26. Le refus du déterminisme technologique et la reconnaissance des aspects sociaux des nouvelles technologies ont d'importantes conséquences. Ils mettent en évidence le fait que les politiques visant à favoriser une large utilisation des nouvelles technologies « ne peuvent pas et ne devraient pas se limiter à l'intégration économique du changement technologique » comme l'a fait observer un groupe d'experts de haut niveau de la Commission européenne, dans un récent rapport d'orientation. Par conséquent, les politiques de S&T doivent prendre en considération tous les aspects d'une intégration sociale plus large du changement technologique. Le développement et l'emploi de nouvelles technologies et le changement technologique dans son ensemble doivent être considérés comme un processus social. 

27. En ce qui concerne le processus de mondialisation, les syndicats s'inquiètent de voir qu'en matière de nouvelles technologies, l'attention des politiques s'est concentrée essentiellement sur la libéralisation des marchés des produits et des services à base de nouvelles technologies et sur le maintien de la concurrence.
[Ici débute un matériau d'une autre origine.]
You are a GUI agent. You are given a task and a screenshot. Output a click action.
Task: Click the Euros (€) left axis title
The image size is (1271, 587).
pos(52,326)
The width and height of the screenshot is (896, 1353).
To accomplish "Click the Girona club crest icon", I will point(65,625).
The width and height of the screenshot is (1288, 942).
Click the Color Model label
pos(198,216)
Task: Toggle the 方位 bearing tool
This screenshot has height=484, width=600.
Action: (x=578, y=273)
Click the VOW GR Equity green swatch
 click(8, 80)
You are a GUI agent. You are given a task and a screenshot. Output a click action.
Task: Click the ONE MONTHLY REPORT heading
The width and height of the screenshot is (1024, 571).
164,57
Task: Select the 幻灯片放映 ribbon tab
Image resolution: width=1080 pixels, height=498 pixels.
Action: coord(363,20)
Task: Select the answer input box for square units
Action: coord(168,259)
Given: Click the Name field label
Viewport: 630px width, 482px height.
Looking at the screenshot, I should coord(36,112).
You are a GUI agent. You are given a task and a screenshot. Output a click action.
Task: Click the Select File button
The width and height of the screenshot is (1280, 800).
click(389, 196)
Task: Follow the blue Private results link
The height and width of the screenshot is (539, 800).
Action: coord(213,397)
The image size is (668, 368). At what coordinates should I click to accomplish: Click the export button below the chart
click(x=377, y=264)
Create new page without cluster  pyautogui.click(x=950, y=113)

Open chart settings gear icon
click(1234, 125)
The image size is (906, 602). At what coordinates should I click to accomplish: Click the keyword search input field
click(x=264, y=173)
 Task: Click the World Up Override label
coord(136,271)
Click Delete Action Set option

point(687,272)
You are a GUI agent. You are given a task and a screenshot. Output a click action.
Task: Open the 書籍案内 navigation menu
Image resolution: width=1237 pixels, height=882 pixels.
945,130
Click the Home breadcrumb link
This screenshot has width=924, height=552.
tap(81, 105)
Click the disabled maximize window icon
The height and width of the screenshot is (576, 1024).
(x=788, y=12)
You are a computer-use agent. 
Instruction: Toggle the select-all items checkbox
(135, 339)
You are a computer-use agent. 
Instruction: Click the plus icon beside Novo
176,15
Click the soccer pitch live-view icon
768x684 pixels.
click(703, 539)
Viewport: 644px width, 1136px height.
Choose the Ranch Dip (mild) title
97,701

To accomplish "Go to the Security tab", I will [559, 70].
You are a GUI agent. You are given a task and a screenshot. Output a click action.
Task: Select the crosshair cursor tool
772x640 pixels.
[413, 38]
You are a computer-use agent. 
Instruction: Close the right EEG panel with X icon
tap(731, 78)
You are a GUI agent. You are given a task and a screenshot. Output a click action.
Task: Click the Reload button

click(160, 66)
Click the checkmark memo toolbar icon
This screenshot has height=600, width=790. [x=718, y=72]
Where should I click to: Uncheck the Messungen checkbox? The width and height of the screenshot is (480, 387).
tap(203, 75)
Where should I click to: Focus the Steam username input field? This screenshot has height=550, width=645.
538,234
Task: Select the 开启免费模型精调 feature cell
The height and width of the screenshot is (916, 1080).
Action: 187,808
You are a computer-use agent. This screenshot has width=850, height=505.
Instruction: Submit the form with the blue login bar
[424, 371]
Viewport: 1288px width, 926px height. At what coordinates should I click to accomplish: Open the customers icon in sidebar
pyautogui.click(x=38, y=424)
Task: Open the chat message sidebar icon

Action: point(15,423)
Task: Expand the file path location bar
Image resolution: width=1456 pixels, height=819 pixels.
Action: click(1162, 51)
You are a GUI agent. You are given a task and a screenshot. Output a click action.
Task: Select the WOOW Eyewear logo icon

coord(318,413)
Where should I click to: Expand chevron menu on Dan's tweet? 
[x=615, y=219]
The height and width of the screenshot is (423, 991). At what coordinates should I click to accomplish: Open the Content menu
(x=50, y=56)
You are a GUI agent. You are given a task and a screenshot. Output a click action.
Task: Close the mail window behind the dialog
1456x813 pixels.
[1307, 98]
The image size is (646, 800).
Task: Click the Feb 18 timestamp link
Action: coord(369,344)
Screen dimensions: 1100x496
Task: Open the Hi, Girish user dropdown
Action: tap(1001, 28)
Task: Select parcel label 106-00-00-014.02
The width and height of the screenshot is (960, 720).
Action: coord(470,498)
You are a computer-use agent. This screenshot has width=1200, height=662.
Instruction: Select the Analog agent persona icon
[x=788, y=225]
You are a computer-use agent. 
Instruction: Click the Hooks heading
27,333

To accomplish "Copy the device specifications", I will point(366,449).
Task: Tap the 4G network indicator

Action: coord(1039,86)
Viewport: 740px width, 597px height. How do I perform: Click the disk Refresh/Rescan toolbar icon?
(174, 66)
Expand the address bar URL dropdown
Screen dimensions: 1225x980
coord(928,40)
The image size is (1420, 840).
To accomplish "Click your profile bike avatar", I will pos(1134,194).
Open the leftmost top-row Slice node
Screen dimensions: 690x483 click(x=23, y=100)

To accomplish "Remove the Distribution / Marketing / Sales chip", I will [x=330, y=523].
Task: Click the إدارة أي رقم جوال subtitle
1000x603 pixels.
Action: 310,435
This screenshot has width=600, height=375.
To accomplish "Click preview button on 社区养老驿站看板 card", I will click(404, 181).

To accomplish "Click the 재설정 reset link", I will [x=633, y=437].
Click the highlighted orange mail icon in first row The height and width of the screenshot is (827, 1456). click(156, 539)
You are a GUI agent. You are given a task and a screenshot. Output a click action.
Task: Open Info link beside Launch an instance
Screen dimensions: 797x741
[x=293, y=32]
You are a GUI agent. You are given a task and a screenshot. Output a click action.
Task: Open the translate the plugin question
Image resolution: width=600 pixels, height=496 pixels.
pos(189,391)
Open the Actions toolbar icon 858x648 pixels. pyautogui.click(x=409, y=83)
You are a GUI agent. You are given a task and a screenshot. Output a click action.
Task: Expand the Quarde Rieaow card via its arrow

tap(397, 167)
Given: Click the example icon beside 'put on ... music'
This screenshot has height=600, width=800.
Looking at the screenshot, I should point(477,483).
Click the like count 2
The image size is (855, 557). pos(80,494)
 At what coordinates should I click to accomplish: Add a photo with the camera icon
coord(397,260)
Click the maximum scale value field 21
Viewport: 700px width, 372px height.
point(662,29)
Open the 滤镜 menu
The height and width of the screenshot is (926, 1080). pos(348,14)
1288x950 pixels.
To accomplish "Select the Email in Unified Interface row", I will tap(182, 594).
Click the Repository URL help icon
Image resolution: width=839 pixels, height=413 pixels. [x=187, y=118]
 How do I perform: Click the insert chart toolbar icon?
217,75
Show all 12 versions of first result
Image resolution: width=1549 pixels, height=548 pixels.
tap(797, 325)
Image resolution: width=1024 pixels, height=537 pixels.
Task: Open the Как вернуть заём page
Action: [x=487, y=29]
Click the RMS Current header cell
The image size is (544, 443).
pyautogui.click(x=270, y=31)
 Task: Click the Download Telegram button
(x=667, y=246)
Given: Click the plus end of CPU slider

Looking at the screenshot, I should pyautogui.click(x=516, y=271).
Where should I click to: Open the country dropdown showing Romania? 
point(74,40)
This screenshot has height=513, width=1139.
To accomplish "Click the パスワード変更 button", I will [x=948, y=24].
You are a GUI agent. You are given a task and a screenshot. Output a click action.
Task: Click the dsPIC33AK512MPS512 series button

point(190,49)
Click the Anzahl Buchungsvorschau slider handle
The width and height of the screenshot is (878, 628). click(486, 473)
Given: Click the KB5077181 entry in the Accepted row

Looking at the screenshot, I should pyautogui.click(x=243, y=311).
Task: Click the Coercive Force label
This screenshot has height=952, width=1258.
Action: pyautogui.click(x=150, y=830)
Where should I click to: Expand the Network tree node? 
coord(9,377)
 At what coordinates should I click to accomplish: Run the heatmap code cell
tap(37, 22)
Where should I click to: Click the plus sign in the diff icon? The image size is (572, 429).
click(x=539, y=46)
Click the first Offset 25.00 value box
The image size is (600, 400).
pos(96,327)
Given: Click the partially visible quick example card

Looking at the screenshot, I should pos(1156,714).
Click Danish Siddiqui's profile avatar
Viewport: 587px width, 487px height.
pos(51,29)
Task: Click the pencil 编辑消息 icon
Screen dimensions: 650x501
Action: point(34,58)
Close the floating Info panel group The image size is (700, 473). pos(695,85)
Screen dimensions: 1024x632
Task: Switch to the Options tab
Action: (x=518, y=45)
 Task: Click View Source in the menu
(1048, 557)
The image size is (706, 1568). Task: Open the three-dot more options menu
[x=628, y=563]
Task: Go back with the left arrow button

Elles ne se sont guère préoccupées de la mise en place et de l'application d'un ensemble de normes sociales communes. Il faut remédier à cette situation. 

28. L'évolution récente des systèmes nationaux d'innovation indique, selon un grand nombre d'intéressés du secteur public et privé chargés de la promotion de la science et de la recherche, de l'enseignement et de la formation ainsi que de l'innovation, que les dépenses liées à la création, l'accumulation et l'application de savoirs nouveaux sont simplement perçues comme des coûts. Les dépenses découlant de ces activités ne sont guère considérées comme des investissements stratégiques et des apports aux actifs existants. Cette perception s'inspire de l'idée selon laquelle la compétitivité est déterminée par l'évolution des coûts et notamment des coûts salariaux. Cette hypothèse n'est pas valable. 

29. Ce qu'il faut, ce sont de nouveaux moyens de mesurer la compétitivité qui reflètent l'idée que la compétitivité n'est pas synonyme de concurrence pour une part de marché. Un concept moderne et convaincant de la compétitivité ne devrait pas tenir compte uniquement de la capacité des entreprises commerciales de produire des biens et des services répondant à la demande des marchés internationaux ; il doit par ailleurs tenir compte des revendications des travailleurs et des citoyens qui souhaitent une amélioration de leur niveau de vie. 

30. La promotion de ce qu'il est convenu d'appeler les « investissements incorporels », l'enseignement et la formation professionnelle ainsi que l'amélioration des compétences, la nouvelle conception des formes tayloriennes traditionnelles d'organisation du travail, l'introduction du travail d'équipe doivent empreindre de leur marque la politique scientifique et technologique. Les stratégies d'une politique de S&T élargie doivent s'accompagner d'efforts pour améliorer les qualifications et les compétences de la main d'oeuvre et des entreprises. Il faut que les compétences et le savoir soient reconnus comme des atouts importants aussi bien pour les entreprises que pour la société.